Diving deeper into the Python data model

Before getting our hands dirty with the real-world use case, let's go through a few more details about decorators and functions in the Python data model. As we already know, in Python, functions are just objects of a specific type called function. Like other Python objects, they also store their data in attributes. Let's create a function and take a look:

def sum_of_two(a, b):
    return a + b

If we put parentheses after the function name, we make a function call, executing the code inside the function body:

>>> sum_of_two(1, 2)
3

This is the most common way function objects are used, and for many programmers and projects, it is the only way they are ever interacted with. However, it's also possible to access other attributes of the object using attribute references.
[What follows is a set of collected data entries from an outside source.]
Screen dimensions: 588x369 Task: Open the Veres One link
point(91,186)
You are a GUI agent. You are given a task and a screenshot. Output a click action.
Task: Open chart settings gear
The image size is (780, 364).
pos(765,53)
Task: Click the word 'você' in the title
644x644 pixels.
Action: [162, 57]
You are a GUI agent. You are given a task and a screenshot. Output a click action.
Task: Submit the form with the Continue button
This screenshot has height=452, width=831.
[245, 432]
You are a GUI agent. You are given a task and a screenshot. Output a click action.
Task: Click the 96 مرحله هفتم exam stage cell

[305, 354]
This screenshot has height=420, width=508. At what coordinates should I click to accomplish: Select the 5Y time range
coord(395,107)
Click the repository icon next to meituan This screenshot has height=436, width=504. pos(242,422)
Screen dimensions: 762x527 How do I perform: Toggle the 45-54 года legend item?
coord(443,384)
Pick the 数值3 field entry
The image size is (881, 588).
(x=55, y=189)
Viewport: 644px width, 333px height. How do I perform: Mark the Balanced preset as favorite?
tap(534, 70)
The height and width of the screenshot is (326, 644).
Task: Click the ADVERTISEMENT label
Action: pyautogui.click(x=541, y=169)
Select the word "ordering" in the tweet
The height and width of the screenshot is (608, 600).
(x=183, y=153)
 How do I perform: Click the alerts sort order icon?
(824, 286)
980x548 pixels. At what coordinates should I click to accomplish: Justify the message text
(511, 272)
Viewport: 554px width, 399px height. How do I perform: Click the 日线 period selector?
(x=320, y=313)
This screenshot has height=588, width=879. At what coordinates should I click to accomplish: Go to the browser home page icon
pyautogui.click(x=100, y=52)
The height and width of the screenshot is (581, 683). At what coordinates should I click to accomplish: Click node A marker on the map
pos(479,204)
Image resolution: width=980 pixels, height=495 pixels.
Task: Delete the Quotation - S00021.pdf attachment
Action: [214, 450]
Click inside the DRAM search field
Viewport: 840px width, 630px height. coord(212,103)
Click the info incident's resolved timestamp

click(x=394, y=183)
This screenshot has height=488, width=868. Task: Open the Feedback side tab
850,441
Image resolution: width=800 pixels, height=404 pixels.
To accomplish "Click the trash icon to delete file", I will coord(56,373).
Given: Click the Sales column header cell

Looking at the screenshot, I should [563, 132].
For example, the name of the function is stored in the __name__ attribute and can be accessed by placing a period and the attribute name after the function name:

>>> sum_of_two
<function sum_of_two at 0x7f523cb17280>
>>> sum_of_two.__name__
'sum_of_two'

When a function definition statement (identified by the def keyword) is executed, the Python interpreter creates a function object and automatically assigns values to a bunch of attributes. Even the actual compiled code of the function body is stored in an attribute called __code__. In addition to the data required to execute the function, some metadata, such as the name and the docstring of the function, is created and stored into the object. All of these attributes are readable, and most of them can even be changed during the execution of the program.

But why is this important, and what does it have to do with decorators? Most of the time, a decorator actually creates a completely new function that just wraps around the original. When the new function is created, it will also get new attributes created from scratch, regardless of the values of the original function's attributes.

Let's demonstrate:

def hello_decorator(original_func):
    def decorated_func(*args, **kwargs):
        """This is the decorated function"""
        print("Hello from decorator")
        return original_func(*args, **kwargs)
    return decorated_func

@hello_decorator
def sum_of_two(a, b):
    """This function returns the sum of a and b"""
    return a + b

Now if we check the name and the docstring of the decorated function, we can see that they match the decorator's inner function instead of the decorated function:

>>> sum_of_two.__name__
'decorated_func'
>>> sum_of_two.__doc__
'This is the decorated function'

Clearly, this is not the desired outcome. The decorator should extend the functionality of our function, not replace its metadata. This problem can be easily solved: just copy the attributes of the original function to the decorated one, like this:

def hello_decorator(original_func):
    def decorated_func(*args, **kwargs):
        print("Hello from decorator")
        return original_func(*args, **kwargs)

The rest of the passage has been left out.